- Work instructions:
Every line below between the line holding "The width and height of the screenshot is (1372, 883)." and the line holding "The width and height of the screenshot is (1541, 784).", inclusive, should be repeated exactly, and all other lines omitted.
Data listing START
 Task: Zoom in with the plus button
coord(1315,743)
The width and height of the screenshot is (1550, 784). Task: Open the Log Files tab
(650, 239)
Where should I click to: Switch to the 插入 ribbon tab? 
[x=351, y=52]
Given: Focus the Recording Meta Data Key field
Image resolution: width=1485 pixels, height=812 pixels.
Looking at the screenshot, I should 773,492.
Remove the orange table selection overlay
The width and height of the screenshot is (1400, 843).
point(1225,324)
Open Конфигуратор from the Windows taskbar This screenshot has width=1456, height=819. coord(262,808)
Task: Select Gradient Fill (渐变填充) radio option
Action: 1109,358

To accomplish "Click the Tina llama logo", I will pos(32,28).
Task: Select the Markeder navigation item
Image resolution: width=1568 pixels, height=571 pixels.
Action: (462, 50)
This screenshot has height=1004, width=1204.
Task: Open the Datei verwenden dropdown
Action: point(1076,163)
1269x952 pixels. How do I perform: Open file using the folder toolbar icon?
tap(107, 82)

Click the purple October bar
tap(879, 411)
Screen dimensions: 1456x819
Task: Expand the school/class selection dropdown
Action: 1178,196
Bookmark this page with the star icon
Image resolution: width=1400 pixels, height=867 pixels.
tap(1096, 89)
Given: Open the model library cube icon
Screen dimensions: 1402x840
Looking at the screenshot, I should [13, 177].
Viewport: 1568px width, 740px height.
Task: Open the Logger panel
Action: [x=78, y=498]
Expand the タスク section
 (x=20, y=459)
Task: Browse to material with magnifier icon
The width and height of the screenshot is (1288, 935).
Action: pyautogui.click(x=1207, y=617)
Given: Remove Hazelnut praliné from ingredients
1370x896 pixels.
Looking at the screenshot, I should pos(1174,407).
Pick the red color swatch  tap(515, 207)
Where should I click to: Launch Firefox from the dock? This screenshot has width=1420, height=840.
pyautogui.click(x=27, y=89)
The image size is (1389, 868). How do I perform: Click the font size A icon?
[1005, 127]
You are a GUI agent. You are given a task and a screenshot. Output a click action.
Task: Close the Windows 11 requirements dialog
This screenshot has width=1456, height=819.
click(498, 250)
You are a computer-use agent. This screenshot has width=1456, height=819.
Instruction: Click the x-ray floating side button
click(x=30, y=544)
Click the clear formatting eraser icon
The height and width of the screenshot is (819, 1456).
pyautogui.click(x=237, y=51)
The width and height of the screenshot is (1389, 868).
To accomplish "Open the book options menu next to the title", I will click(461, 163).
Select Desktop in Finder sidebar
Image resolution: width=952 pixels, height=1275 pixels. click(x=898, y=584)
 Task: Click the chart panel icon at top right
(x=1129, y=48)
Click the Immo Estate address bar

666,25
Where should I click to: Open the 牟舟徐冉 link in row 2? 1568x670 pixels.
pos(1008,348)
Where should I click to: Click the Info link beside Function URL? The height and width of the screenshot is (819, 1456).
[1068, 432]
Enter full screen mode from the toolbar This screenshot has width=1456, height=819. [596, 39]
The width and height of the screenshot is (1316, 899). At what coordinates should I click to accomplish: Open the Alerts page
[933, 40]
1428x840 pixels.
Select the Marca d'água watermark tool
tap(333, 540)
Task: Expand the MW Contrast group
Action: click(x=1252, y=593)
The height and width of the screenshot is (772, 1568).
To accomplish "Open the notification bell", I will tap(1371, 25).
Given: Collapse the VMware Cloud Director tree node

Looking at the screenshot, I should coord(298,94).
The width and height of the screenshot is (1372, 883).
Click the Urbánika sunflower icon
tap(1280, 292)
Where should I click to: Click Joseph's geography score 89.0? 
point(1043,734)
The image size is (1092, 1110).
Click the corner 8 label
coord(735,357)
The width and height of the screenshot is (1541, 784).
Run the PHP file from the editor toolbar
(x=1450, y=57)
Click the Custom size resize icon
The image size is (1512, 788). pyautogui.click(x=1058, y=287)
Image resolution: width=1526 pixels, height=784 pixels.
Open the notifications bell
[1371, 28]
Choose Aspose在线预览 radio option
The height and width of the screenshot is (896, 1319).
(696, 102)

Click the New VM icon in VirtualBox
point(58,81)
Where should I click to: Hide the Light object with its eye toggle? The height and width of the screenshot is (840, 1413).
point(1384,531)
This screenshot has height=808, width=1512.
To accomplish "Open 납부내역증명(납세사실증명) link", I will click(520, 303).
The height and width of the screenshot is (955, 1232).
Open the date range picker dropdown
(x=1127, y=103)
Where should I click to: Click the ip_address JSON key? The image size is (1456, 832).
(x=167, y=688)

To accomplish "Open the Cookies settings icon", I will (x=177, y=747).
Data listing END
- Answer to the exercise:
The width and height of the screenshot is (1372, 883).
Click the Urbánika sunflower icon
tap(1280, 292)
Where should I click to: Click Joseph's geography score 89.0? 
point(1043,734)
The image size is (1092, 1110).
Click the corner 8 label
coord(735,357)
The width and height of the screenshot is (1541, 784).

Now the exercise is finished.